National Immunization Awareness Month (NIAM) is here to remind you how important vaccines are for all ages
Immunizations have been a major topic of discussion over the last two years as during the COVID-19 pandemic, however, National Immunization Awareness Month is here to remind us that all vaccinations are important, at all times, at all ages.
This year, the observance serves as an extra reminder to get all of your vaccinations that you may have missed over the last two years when your ability to attend important appointments was affected. Talk to your doctor, nurse, or healthcare provider to ensure you and your family are protected against serious diseases by getting caught up on routine vaccination.
Why is it important to receive your immunizations?
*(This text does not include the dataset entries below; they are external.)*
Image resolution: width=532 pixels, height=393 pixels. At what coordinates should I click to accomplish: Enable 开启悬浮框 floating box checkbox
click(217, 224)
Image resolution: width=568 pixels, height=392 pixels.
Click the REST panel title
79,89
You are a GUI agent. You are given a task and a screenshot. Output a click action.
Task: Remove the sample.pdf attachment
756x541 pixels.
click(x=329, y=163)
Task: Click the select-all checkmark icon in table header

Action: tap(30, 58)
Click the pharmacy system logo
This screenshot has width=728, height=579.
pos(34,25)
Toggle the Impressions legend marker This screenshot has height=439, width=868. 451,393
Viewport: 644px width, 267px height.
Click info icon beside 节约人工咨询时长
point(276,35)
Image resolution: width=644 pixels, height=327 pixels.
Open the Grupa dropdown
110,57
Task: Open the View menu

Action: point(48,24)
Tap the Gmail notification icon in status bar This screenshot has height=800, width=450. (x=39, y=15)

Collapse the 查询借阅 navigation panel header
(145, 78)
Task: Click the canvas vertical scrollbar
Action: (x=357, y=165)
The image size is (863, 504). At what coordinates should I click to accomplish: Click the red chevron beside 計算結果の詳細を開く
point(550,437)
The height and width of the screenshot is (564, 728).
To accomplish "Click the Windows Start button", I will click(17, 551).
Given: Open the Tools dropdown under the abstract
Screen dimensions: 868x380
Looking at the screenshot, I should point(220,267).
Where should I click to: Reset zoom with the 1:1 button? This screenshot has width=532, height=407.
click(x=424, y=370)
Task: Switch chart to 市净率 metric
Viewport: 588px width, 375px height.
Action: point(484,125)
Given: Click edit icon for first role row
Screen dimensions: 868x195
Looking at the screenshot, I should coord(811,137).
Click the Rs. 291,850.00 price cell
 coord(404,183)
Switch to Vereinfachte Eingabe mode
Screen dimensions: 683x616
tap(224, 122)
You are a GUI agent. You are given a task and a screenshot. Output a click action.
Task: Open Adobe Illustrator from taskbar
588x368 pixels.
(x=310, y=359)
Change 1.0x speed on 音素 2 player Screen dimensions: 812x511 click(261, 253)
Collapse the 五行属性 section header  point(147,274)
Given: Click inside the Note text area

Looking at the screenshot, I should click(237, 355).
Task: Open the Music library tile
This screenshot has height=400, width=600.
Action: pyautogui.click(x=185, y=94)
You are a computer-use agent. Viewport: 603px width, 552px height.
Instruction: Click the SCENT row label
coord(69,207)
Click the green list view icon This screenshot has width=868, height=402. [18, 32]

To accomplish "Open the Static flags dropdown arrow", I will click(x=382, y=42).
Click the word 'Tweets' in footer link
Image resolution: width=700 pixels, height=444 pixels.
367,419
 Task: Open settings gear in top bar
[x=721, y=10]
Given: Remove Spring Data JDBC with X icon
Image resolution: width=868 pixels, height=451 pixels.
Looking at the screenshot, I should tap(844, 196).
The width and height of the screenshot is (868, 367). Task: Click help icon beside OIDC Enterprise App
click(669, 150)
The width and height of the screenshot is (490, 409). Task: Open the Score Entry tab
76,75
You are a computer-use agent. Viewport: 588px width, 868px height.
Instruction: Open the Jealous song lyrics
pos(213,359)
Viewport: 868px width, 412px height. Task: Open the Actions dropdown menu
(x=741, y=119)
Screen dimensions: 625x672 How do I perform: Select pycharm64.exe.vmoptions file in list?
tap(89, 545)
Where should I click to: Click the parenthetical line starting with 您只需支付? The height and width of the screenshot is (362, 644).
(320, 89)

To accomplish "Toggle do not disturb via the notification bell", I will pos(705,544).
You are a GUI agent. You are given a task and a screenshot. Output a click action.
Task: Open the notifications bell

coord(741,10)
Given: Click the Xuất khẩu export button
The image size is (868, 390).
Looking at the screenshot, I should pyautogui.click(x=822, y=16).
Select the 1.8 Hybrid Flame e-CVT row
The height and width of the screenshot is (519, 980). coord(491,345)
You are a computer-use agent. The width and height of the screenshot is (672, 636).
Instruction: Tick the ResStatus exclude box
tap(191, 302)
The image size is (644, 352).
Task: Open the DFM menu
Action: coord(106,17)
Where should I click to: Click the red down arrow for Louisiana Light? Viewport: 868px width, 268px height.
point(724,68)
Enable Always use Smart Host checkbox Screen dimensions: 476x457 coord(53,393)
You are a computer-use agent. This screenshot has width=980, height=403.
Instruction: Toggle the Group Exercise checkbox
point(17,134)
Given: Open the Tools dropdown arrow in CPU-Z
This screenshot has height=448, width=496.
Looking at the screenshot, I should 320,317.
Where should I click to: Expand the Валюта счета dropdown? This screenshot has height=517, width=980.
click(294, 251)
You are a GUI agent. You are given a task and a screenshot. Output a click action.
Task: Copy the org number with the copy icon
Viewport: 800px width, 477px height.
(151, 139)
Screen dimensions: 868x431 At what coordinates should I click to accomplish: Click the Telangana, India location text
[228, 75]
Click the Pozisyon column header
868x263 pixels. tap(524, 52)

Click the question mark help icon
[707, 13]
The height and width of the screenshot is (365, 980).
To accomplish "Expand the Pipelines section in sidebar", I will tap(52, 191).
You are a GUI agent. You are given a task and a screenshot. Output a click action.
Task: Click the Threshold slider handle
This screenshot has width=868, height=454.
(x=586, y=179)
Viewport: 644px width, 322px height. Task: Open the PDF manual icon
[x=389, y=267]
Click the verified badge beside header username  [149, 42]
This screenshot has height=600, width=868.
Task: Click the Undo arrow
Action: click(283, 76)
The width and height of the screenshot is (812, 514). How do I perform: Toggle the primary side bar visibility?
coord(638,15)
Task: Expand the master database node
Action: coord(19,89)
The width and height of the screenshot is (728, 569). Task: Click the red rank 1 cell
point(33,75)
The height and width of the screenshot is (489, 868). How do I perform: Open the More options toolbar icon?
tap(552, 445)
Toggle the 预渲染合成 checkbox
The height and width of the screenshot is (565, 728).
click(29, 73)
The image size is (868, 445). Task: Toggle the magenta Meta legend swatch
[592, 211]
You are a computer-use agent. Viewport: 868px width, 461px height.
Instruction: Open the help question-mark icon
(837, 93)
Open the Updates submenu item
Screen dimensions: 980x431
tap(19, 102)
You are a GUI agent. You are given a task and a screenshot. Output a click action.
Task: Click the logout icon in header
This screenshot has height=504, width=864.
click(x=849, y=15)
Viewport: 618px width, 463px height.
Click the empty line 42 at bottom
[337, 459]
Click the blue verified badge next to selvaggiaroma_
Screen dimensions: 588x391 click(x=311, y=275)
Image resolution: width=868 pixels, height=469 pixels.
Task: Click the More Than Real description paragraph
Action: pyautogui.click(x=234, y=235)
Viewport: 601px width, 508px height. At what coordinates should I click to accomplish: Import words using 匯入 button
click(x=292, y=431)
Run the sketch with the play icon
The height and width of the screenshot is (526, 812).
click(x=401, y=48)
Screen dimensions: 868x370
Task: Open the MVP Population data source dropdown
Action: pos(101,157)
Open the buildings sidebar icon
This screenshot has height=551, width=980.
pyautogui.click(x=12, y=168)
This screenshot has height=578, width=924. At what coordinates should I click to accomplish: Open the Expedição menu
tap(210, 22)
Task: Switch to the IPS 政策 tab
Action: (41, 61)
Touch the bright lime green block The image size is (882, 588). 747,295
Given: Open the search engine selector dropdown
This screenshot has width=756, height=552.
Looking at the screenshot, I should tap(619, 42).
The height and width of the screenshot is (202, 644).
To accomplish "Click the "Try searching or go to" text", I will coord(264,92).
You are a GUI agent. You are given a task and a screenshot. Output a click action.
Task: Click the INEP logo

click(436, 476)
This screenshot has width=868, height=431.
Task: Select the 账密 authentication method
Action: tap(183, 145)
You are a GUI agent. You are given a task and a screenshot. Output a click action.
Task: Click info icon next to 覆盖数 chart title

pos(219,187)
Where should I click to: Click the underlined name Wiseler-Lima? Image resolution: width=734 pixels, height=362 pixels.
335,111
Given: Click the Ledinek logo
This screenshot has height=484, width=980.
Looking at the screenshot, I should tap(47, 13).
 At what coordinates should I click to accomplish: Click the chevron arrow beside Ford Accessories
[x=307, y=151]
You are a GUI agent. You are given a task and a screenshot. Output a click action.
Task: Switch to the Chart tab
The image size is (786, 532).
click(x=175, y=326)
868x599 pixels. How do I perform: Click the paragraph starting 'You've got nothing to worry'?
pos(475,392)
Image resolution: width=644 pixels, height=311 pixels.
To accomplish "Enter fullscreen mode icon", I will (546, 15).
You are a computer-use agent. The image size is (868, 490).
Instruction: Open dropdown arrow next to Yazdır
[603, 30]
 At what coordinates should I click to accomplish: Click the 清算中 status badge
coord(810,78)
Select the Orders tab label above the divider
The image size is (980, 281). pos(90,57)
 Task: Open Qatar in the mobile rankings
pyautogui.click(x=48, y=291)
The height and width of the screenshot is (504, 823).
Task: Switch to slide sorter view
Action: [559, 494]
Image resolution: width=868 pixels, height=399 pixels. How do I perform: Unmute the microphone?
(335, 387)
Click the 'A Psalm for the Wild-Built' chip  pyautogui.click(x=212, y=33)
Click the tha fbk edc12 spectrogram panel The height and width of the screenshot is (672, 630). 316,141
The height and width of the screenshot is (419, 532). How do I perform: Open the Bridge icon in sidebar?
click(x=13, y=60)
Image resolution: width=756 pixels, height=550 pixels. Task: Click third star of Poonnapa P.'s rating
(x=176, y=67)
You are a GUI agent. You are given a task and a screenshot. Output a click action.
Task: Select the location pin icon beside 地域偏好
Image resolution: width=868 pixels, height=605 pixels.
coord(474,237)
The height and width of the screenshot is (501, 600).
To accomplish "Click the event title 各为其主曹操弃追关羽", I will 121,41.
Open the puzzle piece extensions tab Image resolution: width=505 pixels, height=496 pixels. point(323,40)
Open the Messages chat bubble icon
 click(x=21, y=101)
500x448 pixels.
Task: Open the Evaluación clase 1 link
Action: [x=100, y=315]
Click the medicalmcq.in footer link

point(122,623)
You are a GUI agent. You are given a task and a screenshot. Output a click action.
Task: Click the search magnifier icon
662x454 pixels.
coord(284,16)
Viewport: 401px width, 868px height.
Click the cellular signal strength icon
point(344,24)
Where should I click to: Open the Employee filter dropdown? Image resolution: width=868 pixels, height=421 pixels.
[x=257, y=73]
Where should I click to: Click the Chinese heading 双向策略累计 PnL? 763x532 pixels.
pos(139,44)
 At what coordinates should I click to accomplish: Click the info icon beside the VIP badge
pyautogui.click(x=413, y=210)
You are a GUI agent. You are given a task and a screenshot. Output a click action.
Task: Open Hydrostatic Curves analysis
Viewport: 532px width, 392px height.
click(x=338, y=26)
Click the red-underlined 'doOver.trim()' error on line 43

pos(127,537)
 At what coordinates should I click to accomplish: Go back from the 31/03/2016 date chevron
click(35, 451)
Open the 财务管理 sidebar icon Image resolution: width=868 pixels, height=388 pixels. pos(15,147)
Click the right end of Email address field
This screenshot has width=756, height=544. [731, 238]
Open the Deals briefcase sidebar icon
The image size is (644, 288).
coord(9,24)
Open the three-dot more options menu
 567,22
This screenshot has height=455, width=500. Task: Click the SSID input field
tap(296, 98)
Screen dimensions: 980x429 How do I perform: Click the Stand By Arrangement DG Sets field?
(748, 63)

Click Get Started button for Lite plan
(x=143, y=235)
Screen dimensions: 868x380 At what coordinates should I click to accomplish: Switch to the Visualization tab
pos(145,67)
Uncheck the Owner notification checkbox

Vaccines can help protect your whole family, as they help prevent or lessen the effects of vaccine-preventable diseases in both adults, children, and those who are pregnant. Immunizing works better the more people receive them, however, the numbers aren’t growing. For example, the national vaccination coverage among kindergarten children during the 2020-2021 school year dropped by about 1% from the previous year.
They’re even more important now as in-person activities have resumed. CHCW encourages parents to make sure children are up to date on routinely recommended vaccines. Well-child visits and check-ups are essential for routine vaccination, even during the pandemic.
You can also review the 2022 easy-to-read immunization schedule recommended by the Centers for Disease Control and Prevention (CDC). If you’re pregnant, now is a great time to find a doctor for your baby and schedule a visit to discuss any questions you have about vaccines.
What are some vaccine-preventable diseases?
Keeping up to date with your vaccines helps you avoid becoming seriously ill or being hospitalized for vaccine-preventable diseases. You’ll also be watching out for others. By getting vaccinated, you can help protect yourself and your family from serious, sometimes deadly, diseases.
Keeping up to date with your child’s immunizations can help them avoid diseases such as measles, chicken pox, and whooping cough. As well as your required vaccines, make sure that your child gets their yearly flu shot. CDC estimates that from 2010-2018, flu-related hospitalizations among children younger than 5 years old have ranged from 7,000 to 26,000 in the United States.
Although many serious diseases in adults aren’t common in the United States thanks to vaccines, these diseases still exist and can spread when people aren’t vaccinated, so be sure to stay on top of your immunizations as an adult.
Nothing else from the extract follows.